Records from a data source
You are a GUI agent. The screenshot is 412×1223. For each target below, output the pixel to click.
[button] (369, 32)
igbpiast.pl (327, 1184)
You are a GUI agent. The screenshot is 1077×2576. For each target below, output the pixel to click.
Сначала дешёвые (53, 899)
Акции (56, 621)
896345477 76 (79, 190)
==
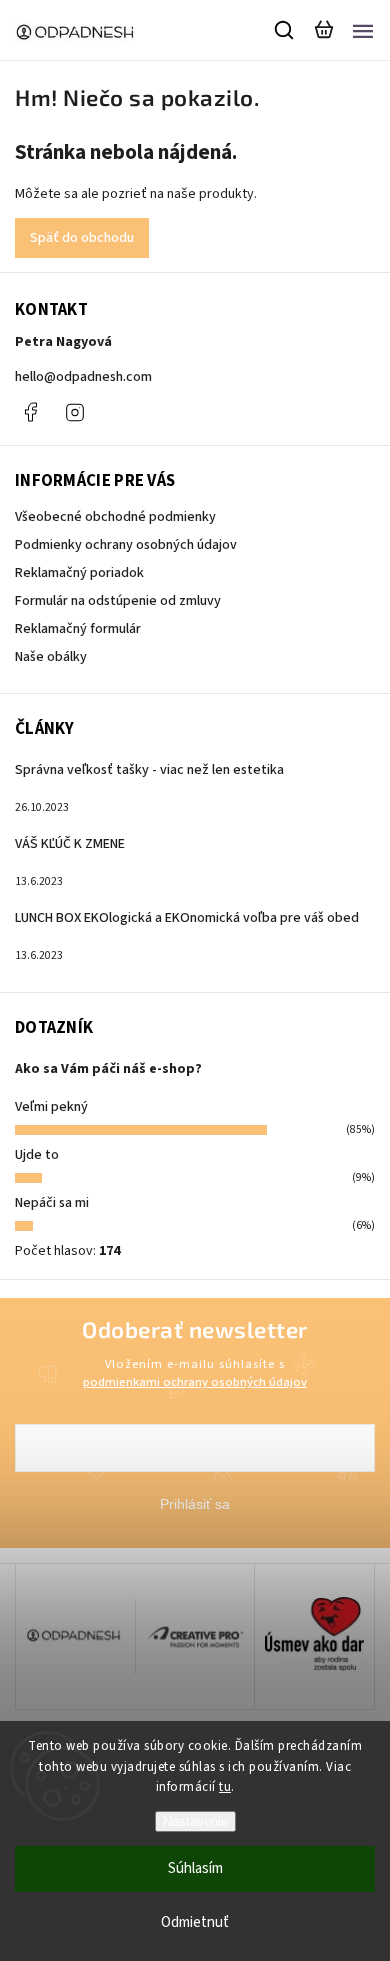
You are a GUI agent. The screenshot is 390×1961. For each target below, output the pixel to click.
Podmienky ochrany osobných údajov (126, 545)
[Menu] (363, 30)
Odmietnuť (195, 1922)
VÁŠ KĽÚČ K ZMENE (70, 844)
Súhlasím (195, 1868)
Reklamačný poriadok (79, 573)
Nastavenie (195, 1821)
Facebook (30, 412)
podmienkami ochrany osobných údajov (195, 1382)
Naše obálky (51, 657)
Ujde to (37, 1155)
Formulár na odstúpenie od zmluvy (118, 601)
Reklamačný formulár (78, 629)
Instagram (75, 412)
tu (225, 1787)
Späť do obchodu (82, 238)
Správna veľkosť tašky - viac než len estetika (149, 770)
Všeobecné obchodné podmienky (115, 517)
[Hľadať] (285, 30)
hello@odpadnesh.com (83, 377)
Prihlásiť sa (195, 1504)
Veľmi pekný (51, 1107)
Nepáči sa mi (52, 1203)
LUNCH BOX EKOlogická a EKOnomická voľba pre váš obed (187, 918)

**Directions for this task**: Extract from the records above the lines from the one containing "podmienkami ochrany osobných" to the one containing "LUNCH BOX EKOlogická", both lines included, exactly as they appear and with nothing else.

**Response box**:
podmienkami ochrany osobných údajov (195, 1382)
Naše obálky (51, 657)
Ujde to (37, 1155)
Formulár na odstúpenie od zmluvy (118, 601)
Reklamačný formulár (78, 629)
Instagram (75, 412)
tu (225, 1787)
Späť do obchodu (82, 238)
Správna veľkosť tašky - viac než len estetika (149, 770)
Všeobecné obchodné podmienky (115, 517)
[Hľadať] (285, 30)
hello@odpadnesh.com (83, 377)
Prihlásiť sa (195, 1504)
Veľmi pekný (51, 1107)
Nepáči sa mi (52, 1203)
LUNCH BOX EKOlogická a EKOnomická voľba pre váš obed (187, 918)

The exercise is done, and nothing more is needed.